Gastroenterology Coding Alert

Reader Questions:

Look to the Future for Colorectal Screening Coinsurance Changes

Question: Is there a change this year in how Medicare pays for colorectal cancer screening colonoscopy that results in a biopsy or polyp removal?

Texas Subscriber

Answer: Medicare isn’t changing anything for 2021, but the Consolidated Appropriations Act, 2021 (CAA) provides a schedule for upcoming changes to coverage.

At issue are cases like you’ve described, when the beneficiary presents for a screening colonoscopy (with no history or symptoms), but the gastroenterologist finds a polyp or anomaly and takes a surgical specimen for pathological diagnosis.

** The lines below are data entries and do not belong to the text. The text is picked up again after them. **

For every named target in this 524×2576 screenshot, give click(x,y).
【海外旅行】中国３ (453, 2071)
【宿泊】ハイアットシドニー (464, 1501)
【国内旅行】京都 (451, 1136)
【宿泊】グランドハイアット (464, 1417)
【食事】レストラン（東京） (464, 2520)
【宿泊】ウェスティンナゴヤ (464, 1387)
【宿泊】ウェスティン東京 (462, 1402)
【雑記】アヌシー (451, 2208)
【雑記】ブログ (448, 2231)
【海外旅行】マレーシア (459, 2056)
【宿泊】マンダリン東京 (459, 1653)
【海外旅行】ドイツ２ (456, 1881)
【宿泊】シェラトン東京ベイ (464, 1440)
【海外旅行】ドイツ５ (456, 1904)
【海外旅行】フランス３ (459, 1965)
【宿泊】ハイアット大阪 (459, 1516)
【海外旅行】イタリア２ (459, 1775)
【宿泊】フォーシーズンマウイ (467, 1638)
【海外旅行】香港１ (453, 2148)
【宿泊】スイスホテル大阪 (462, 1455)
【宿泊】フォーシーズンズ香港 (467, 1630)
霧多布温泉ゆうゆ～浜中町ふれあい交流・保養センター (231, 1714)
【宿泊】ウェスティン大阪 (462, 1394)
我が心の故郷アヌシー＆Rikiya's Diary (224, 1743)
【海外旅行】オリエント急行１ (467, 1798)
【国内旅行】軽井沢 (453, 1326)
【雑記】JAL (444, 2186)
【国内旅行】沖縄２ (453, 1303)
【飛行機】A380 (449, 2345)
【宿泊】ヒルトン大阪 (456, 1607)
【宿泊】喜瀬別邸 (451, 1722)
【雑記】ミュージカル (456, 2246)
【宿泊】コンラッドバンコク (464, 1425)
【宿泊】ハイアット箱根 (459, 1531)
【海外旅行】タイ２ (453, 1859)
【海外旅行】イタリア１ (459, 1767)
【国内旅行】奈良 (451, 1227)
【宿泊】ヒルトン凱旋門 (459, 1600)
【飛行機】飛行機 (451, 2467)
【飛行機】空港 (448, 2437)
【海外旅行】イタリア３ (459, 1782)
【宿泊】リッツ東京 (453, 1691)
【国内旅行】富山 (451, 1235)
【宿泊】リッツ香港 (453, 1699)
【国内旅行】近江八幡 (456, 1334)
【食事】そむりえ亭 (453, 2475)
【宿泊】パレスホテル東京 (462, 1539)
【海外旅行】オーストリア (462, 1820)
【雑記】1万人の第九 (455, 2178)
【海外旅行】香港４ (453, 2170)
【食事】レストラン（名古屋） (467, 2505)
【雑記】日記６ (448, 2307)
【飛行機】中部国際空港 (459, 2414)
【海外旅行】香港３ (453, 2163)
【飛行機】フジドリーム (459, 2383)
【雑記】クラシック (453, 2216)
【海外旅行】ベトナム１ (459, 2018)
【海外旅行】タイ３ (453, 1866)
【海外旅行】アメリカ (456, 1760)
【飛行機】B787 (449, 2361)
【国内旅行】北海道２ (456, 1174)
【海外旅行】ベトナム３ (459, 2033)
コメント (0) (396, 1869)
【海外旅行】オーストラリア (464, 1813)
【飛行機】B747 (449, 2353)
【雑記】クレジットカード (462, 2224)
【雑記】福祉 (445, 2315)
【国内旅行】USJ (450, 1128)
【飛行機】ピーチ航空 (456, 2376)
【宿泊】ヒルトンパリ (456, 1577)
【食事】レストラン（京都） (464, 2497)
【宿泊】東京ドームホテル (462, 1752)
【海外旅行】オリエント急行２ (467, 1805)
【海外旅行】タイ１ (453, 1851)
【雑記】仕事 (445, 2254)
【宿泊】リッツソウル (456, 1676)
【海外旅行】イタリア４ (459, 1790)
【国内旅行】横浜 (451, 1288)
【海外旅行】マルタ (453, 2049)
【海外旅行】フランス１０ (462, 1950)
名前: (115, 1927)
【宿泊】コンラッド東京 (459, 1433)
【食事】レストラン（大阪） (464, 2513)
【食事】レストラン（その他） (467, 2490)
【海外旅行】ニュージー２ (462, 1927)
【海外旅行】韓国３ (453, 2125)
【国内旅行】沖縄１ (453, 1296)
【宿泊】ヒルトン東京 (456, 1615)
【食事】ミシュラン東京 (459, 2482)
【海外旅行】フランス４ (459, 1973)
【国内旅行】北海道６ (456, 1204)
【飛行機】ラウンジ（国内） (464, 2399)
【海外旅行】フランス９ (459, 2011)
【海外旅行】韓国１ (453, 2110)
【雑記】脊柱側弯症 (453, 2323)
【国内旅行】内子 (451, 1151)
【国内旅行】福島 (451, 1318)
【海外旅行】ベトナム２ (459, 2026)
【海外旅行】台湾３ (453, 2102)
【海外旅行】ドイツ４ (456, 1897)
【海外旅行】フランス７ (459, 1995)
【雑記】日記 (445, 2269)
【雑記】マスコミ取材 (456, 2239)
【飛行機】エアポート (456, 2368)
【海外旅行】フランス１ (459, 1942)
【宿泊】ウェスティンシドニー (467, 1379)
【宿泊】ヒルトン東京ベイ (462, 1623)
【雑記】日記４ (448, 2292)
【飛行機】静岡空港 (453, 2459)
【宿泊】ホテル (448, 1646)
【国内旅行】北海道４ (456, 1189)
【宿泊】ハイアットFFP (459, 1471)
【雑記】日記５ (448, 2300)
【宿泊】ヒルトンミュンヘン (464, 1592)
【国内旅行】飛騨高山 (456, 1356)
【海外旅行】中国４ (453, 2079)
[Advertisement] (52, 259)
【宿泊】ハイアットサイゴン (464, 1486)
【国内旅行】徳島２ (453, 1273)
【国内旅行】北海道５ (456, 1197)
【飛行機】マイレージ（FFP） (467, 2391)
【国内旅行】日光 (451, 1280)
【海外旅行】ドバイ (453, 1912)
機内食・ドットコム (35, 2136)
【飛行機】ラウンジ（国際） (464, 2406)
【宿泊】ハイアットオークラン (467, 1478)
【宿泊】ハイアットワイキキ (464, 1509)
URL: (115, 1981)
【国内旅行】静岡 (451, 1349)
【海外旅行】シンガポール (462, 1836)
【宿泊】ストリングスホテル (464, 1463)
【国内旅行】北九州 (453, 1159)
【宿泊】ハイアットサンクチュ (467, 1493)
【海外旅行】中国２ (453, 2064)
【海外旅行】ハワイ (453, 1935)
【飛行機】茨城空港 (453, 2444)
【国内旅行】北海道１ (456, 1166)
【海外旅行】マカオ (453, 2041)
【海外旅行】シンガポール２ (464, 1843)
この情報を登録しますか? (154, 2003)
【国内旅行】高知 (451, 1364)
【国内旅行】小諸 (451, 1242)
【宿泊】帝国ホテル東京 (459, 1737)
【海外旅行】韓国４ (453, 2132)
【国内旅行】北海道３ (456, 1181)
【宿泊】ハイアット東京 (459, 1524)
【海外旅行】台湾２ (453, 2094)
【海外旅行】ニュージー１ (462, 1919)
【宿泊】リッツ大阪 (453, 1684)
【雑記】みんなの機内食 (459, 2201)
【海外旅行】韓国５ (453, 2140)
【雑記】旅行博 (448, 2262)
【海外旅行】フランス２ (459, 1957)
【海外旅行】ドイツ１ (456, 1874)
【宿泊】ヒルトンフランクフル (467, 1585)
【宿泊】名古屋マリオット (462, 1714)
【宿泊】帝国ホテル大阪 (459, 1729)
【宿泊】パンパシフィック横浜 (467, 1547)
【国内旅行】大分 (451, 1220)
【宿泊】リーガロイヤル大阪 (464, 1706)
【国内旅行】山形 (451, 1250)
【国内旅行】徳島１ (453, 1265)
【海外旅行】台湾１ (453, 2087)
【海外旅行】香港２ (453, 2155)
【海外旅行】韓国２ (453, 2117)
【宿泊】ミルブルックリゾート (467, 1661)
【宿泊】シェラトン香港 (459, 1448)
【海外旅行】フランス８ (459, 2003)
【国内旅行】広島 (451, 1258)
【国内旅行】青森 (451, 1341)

Look back: The problem in such a scenario has been that Medicare covers screening colonoscopy at 100 percent, but has cost sharing for diagnostic colonoscopy (when the gastroenterologist finds something and takes a specimen), including deductibles and copays. That results in unexpected billing to the patient.

To rectify this, CMS is implementing the following schedule to waive Medicare coinsurance for these colorectal cancer screening tests when a polyp is removed by gradually increasing coverage percentage as follows:

  • Jan. 1, 2022: 80 percent
  • Jan. 1 2023-2026: 85 percent
  • Jan. 1 2027-2029: 90 percent
  • Jan. 1, 2030: 100 percent

Therefore, by 2030, the patient will have no coinsurance due under Medicare when colorectal screenings are performed — whether or not a polyp is removed.